The Fifth Circuit's recent decision in Camp v. Ingalls allowed an itinerant debtor to claim federal exemptions that would not have been available to him had he remained in Florida. That was a small victory for the debtor. However, a decision released just a few days later reveals the darker side of the 730 day rule for claiming exemptions. In the case of In re Fernandez, No. 09-32896 (Bankr. W.D. Tex. 1/26/11), which can be found here, a debtor was deprived of the generous homestead exemption allowed by both Texas and Nevada law where he had gone back and forth between these states.

What Happened

Alfred Fernandez owned a home in El Paso, Texas. When he was laid off from his job in El Paso, he relocated to Nevada for seven years.

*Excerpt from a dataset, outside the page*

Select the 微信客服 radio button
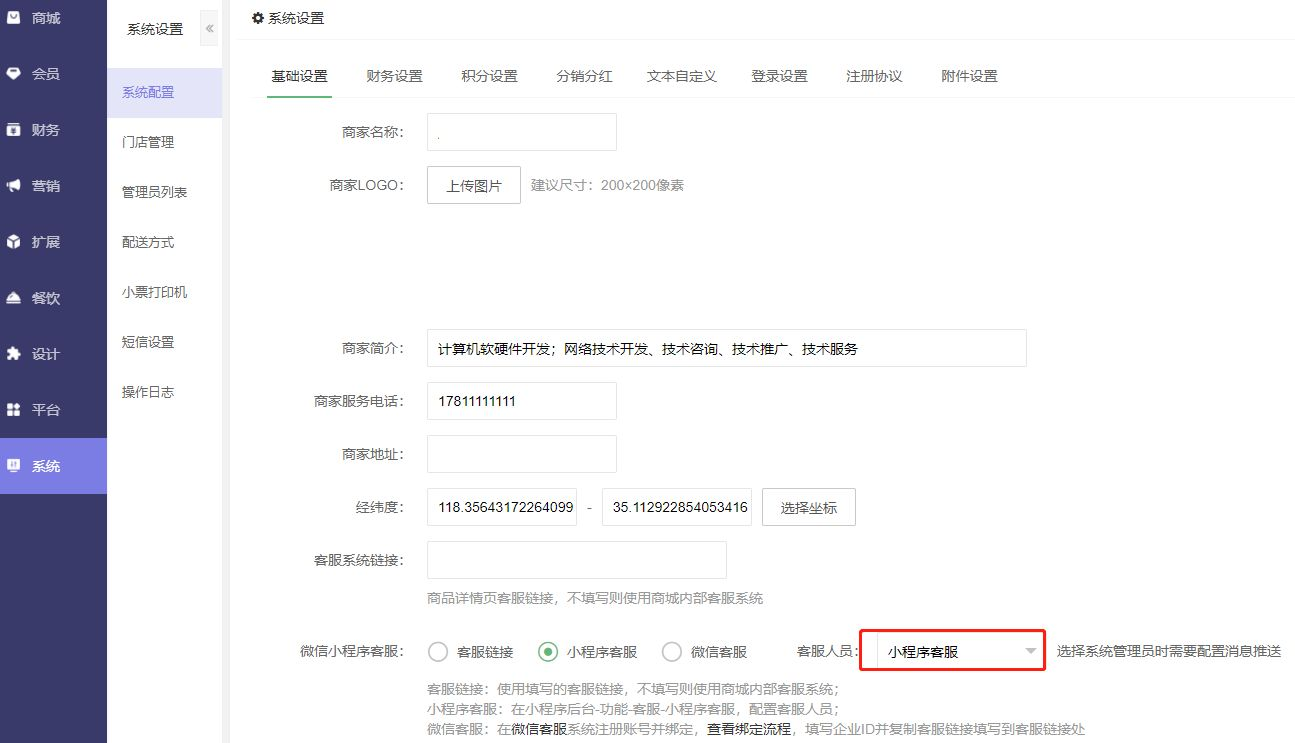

All the while, he continued to make the payments on his home in El Paso and planned to return. About a year prior to bankruptcy, he did return. When he filed for bankruptcy, he claimed his home as exempt under Texas law and the trustee objected. Then he amended his exemptions to claim the home as exempt under Nevada law and the trustee objected.

Because he had not lived in Texas for 730 days before bankruptcy, the Texas exemptions were not available to him. However, the trustee contended that Nevada law could not be used to exempt property located in Texas. The Bankruptcy Court agreed.